Revue de presse

Les crises, partout autour du monde, sèment la zizanie au sein de l’OTAN

On a connu anniversaire plus joyeux. Le sommet de la septuagénaire Alliance atlantique révèle les dessous encore trop guerriers d’un monde apparemment pacifié depuis la fin de la guerre froide. Apparemment, insistent les médias

L’unité de façade qu’affiche la photo de famille des dirigeants des 29 Etats membres de l’Alliance atlantique regroupés comme une classe d’élèves très sage autour de la reine Elisabeth II à Buckingham Palace ce mardi ne saurait cacher l’essentiel: la zizanie qui règne au sein de l’OTAN juste avant le sommet de son 70e anniversaire à Londres, ces 3 et 4 décembre. La preuve? Cette série de passes d’armes entre l’Etats-Unien Donald Trump, le Français Emmanuel Macron et le Turc Recep Tayyip Erdogan qui affaiblit de manière notoire l’Organisation du traité de l’Atlantique Nord face à la montée en puissance de la Russie et de la Chine.

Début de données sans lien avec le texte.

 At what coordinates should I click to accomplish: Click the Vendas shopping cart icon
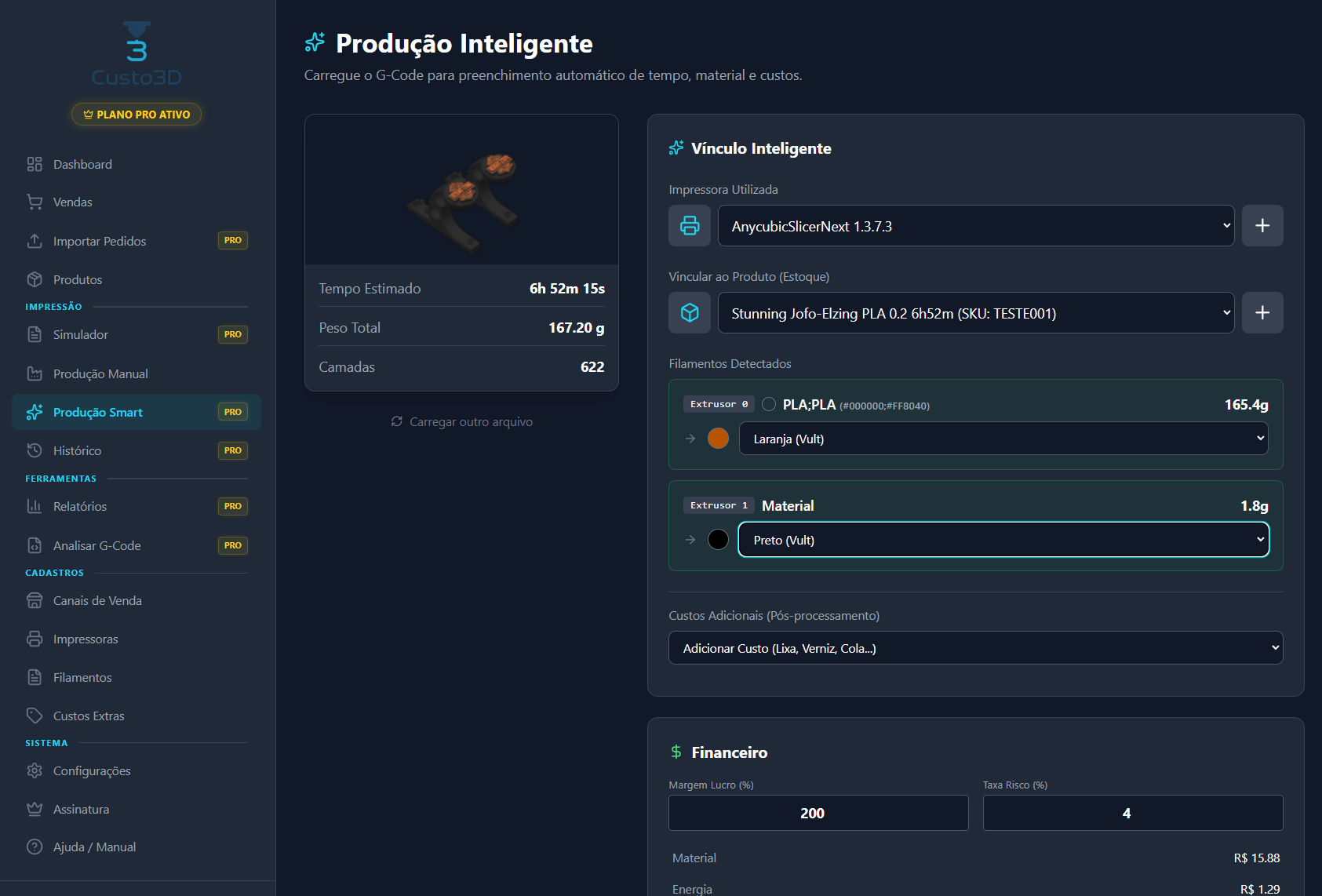tap(35, 202)
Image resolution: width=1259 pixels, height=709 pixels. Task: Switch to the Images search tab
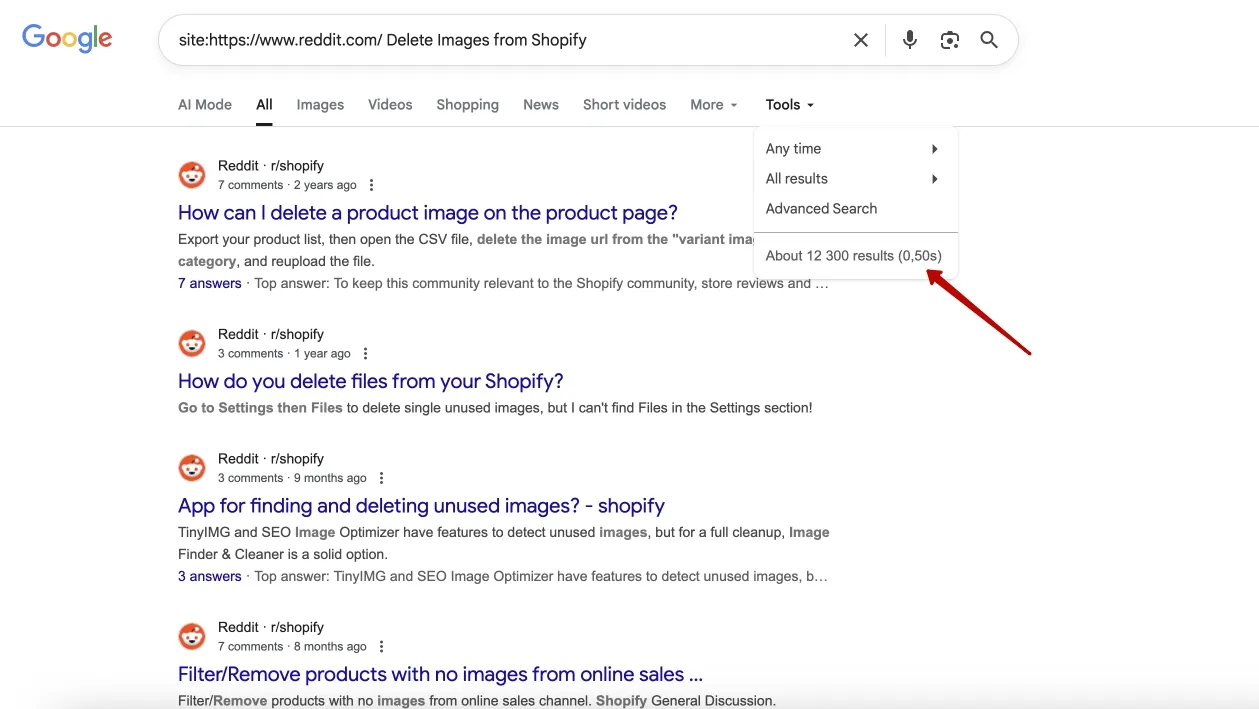point(319,104)
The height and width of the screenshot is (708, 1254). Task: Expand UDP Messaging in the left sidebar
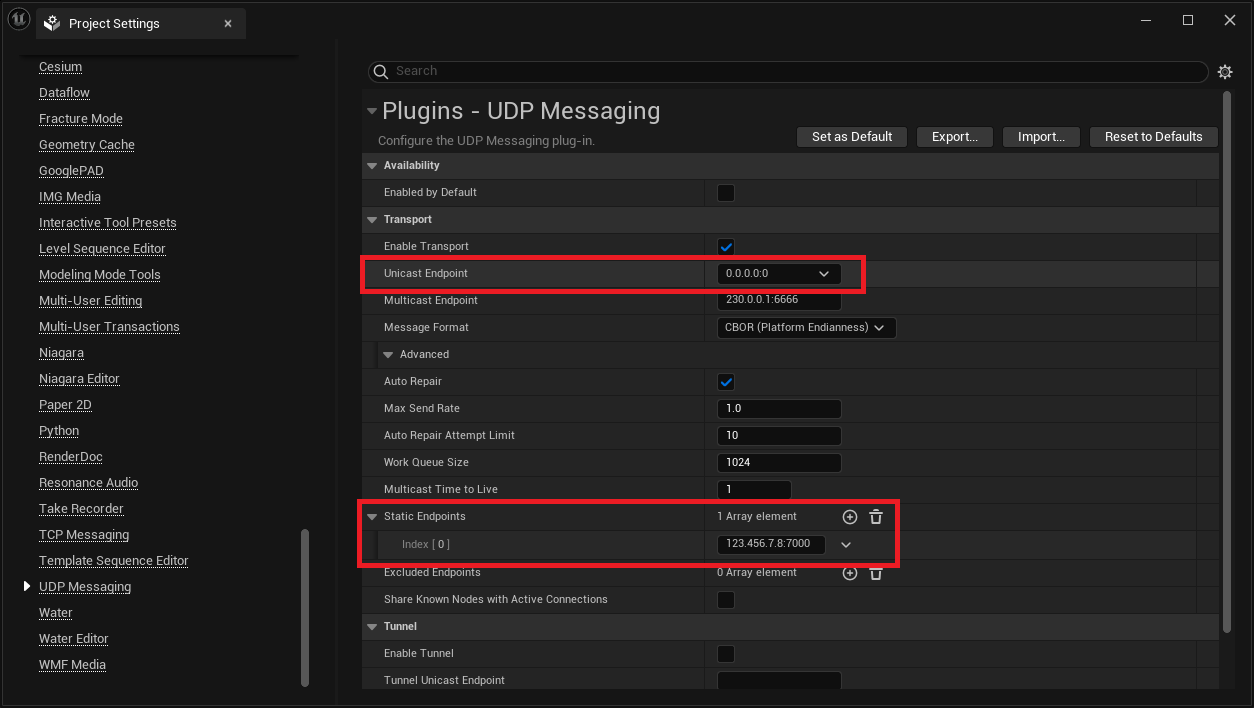27,586
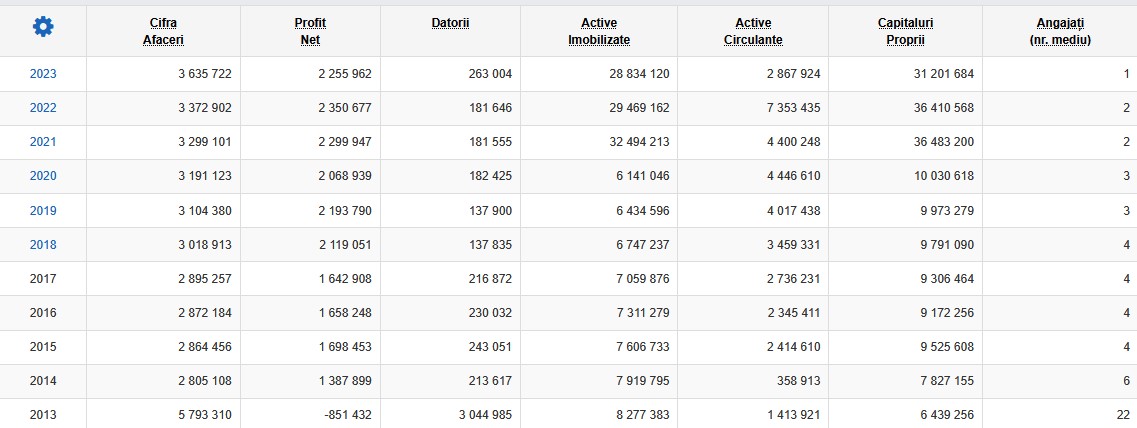The image size is (1137, 428).
Task: Open the 2019 year link
Action: pos(43,211)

«On a connu anniversaire plus joyeux», car «les sujets à l’ordre du jour sont nombreux, les sujets de fâcheries plus encore», écrit Courrier international. «La tentative de Macron de redéfinir la nature de l’OTAN va se dégonfler comme un ballon de baudruche», prévoit le Daily Telegraph, alors que le Guardian juge que la présence à Londres de Donald Trump «pourrait influer» sur la campagne électorale en cours au Royaume-Uni. Enfin, il y a le président turc «qui fait ce qui lui plaît, sans faire grand cas de ses partenaires» constate le Kurier autrichien dans un commentaire repéré par Eurotopics.net.